The Visegrad Four countries and South Korea adopted a joint memorandum supporting tighter economic, trade and cultural cooperation at a summit in Prague on Thursday. The memorandum, signed by South Korean President Park Geun-hye and the prime ministers of the Czech Republic, Hungary, Poland and Slovakia supports the unification of North and South Korea as well as Ukraine’s pro-reform efforts. The V4 prime ministers have also rejected the proposal for creating a ‘mini-Schengen’, and called for a better protection of Schengen’s outer border.
South Korean President Park Geun-hye and Czech Prime Minister Bohuslav Sobotka have signed a two-year action plan covering cooperation in industry, culture, politics and security, spokesman for the Czech government, Martin Ayrer, said on Thursday. The two countries agreed on a strategic partnership during the Prime Minister’s visit to Seoul in February 2015. It includes cooperation on cyber security, the defence industry, and nuclear energy. During their meeting ahead of the summit of South Korea and the Visegrad Four in Prague on Thursday, the Korean president and Czech Prime Minister also discussed mostly economic cooperation, Korean investments in the Czech Republic and security affairs, Ayrer said in a statement
Government political parties are to discuss the ongoing shutdowns and past safety failures at the Dukovany nuclear power plant next week. Minister of Industry and Trade, Jan Mládek, said a meeting of the coalition council will discuss the shutdown of three out of four of the reactor units since October. The closures have been caused by flawed past X-ray safety checks on reactor pipes by a sub-contracting firm.
The Czech Supreme Audit Office has taken away the top-level security clearance from the Chief of the Military Office of the Czech President, General Rostislav Pilc, which he needs to perform some of his functions, the daily Lidové Noviny wrote on Thursday. According to the daily, the decision is connected to the affair of the former chief-of-staff of the prime minister’s office Jana Nagyová. Mr Pilc’s attorney told the daily that he would appeal the decision. Another person who failed to receive the security clearance earlier this year is President Miloš Zeman's Chancellor Vratislav Mynář.
The Council of Europe has recommended that the Czech Republic do more to safeguard and promote minority languages such as German and the Roma language. The Strasbourg based human rights body said Prague should step up its efforts because minority languages are part of the country overall cultural heritage. It suggested more use of the two languages in education, media, and public life. German was mostly perceived as a foreign language, it added. On the other hand, it found that Polish, a minority language in the far east of the country, has fared much better and is in education and other areas in a much better position.

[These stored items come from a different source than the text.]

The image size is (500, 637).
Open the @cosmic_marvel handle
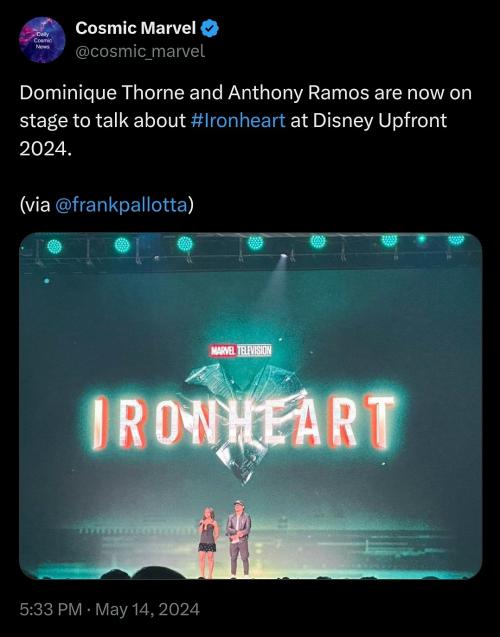coord(140,52)
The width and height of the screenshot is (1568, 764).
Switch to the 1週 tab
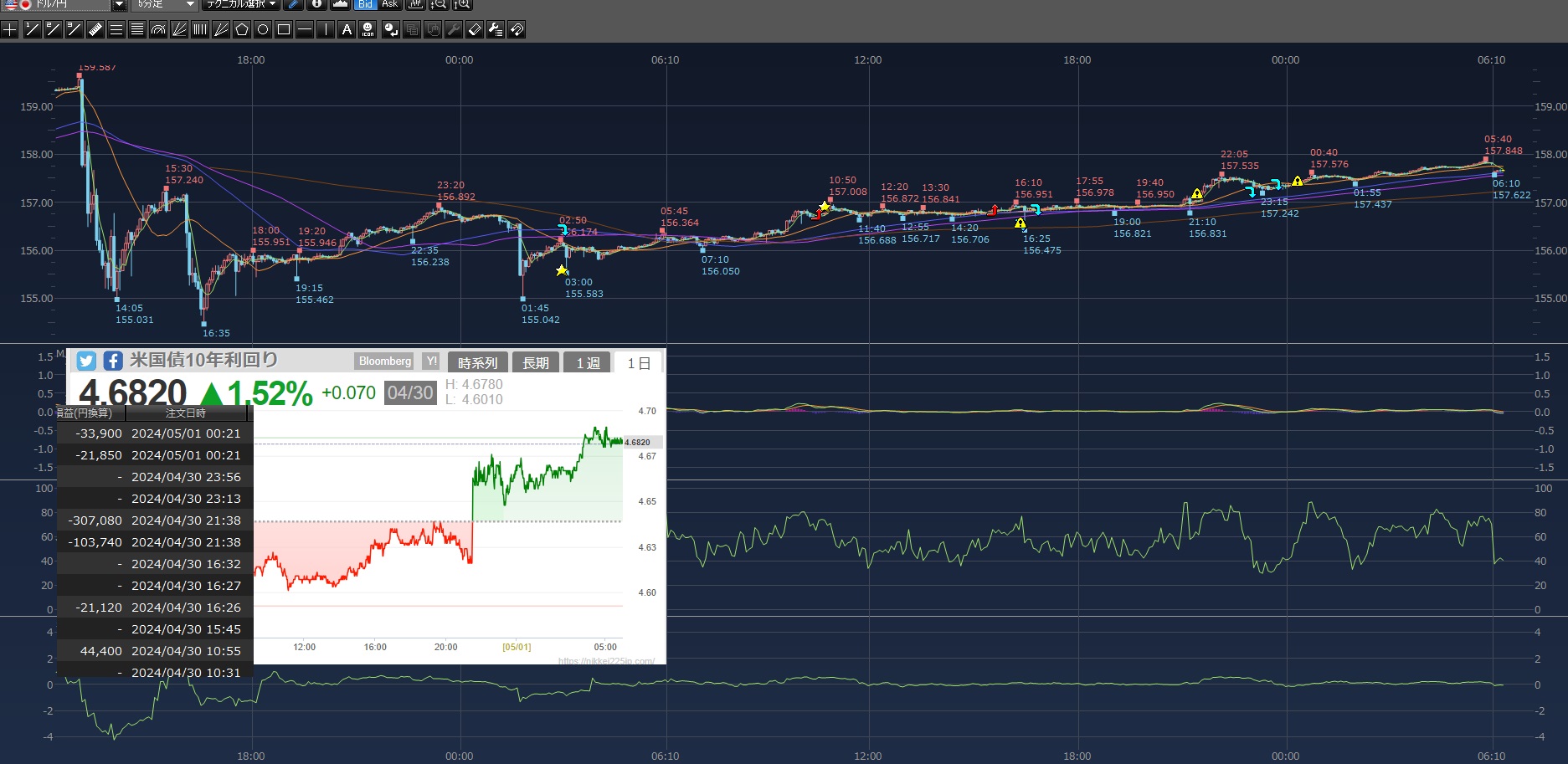tap(588, 362)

Pawlowski AG, a company belonging to real estate developed Sebastian Pawlowski, has said it will launch international arbitration proceedings against the Czech Republic in the United States. The proceedings focus on land on the outskirts of Prague at Benice which was bought with a view to a giant housing project. Land zoning rules were first changed to allow the construction but later changed back resulting in a massive loss for the developer. The Ministry of Finance has refused an out of court settlement demanding 2.6 billion crowns in compensation.
The Czech anti-corruption police squad is investigating several people connected to the country’s third largest solar power plant, Ševětín, in south Bohemia, the website lidovky.cz reported on Thursday. Two top-managers from Czech energy group ČEZ are reported to have been questioned following a raid on their offices. A spokesman for the anti-corruption unit said no-one was arrested or charged, but refused to provide any further information. The ČEZ-owned power plant, which was put into operation in 2010 under a generous government renewable energy support, has aroused suspicions of corruption in the past.

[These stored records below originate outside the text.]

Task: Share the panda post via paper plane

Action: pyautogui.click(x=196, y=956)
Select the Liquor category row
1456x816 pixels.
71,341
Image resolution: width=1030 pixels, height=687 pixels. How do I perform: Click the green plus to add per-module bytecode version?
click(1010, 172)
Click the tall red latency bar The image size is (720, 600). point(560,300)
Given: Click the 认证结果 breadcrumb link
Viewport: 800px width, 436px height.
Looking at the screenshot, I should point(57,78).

Věra Marešová, a former nurse charged with killing six patients in her care at a hospital in Rumburk, does not suffer from any mental disorder that might have affected her behaviour, a court psychiatrist giving testimony in the case said on Thursday. According to the prosecution, the nurse injected six patients with potassium in the years 2010 to 2014, leading to their deaths. Her alleged victims were five women and one man, between the ages of 35 to 85. The suspect has maintained she is innocent; if found guilty, she could be given a life sentence.
Five thousand patients have received a kidney transplant at the Institute of Clinical and Experimental Medicine in Prague over the past 49 years, the head of the centre, Aleš Heřman, said on Thursday. The country’s oldest systematic transplant program was established in 1966 and today it helps on average five patients a week. The institute performs between 50 to 60 kidney transplants a year from living donors.
Five firefighter units and two helicopters are working to extinguish a blaze at a company manufacturing spare car parts in Trutnov, north Bohemia. The fire reportedly broke out at a gas filling facility at seven a.m. on Thursday. Five people suffered injuries and one person is reported missing. The fire produced a thick dark smoke and explosions are still being heard from the premises, preventing rescue workers from entering the place. The whole area remains closed to traffic for safety reasons.